Giugno parte benissimo, ma aspettiamo a cantare vittoria; i conti si fanno in fondo. E’ questa la valutazione di Confesercenti Siena sugli esiti del ponte della Repubblica per il comparto turistico-ricettivo senese. “La presenza di turisti in questi giorni è stata tangibile in ogni angolo della nostra provincia – testimonia Filippo Grassi, Presidente provinciale Assoturismo – e se gli italiani hanno dato continuità a quegli spostamenti di prossimità che già avevamo notato l’anno scorso , la novità evidente in questa primavera è anche il ritorno apprezzabile di presenze straniere. C’era voglia di tornare a Siena e questo ci conforta senz’altro, anche guardando ai prossimi mesi. La stagione del resto è lunga, ed è presto per tirare le somme”.

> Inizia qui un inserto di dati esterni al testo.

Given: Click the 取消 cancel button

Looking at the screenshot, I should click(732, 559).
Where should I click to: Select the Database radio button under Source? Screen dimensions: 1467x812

Grassi diffida infatti a considerare i benefici economici come una diretta conseguenza della presenze: “nella gestione di un’impresa, e quindi anche di quella ricettiva, oltre ai ricavi conta anche il peso dei costi. E purtroppo dall’inizio del 2022 questi ultimi non hanno smesso di aumentare, come notiamo anche in questi giorni: basta guardare il costo dei carburanti. Tutto questo si riflette inevitabilmente sulla possibilità di erogare servizi a prezzi contenuti. Posso dire che sin qui gli operatori del settore si sono ben guardati dal trasferire completamente l’aumento delle voci di costo sui prezzi praticati al pubblico. E’ evidente però che, se i costi non smetteranno di crescere, nel medio periodo questo non potrà che rivalersi sull’offerta, e sul bilancio delle imprese. Per questo serve prudenza nella lettura dei dati, e soprattutto un’attenzione ai massimi livelli per frenare questo fenomeno”.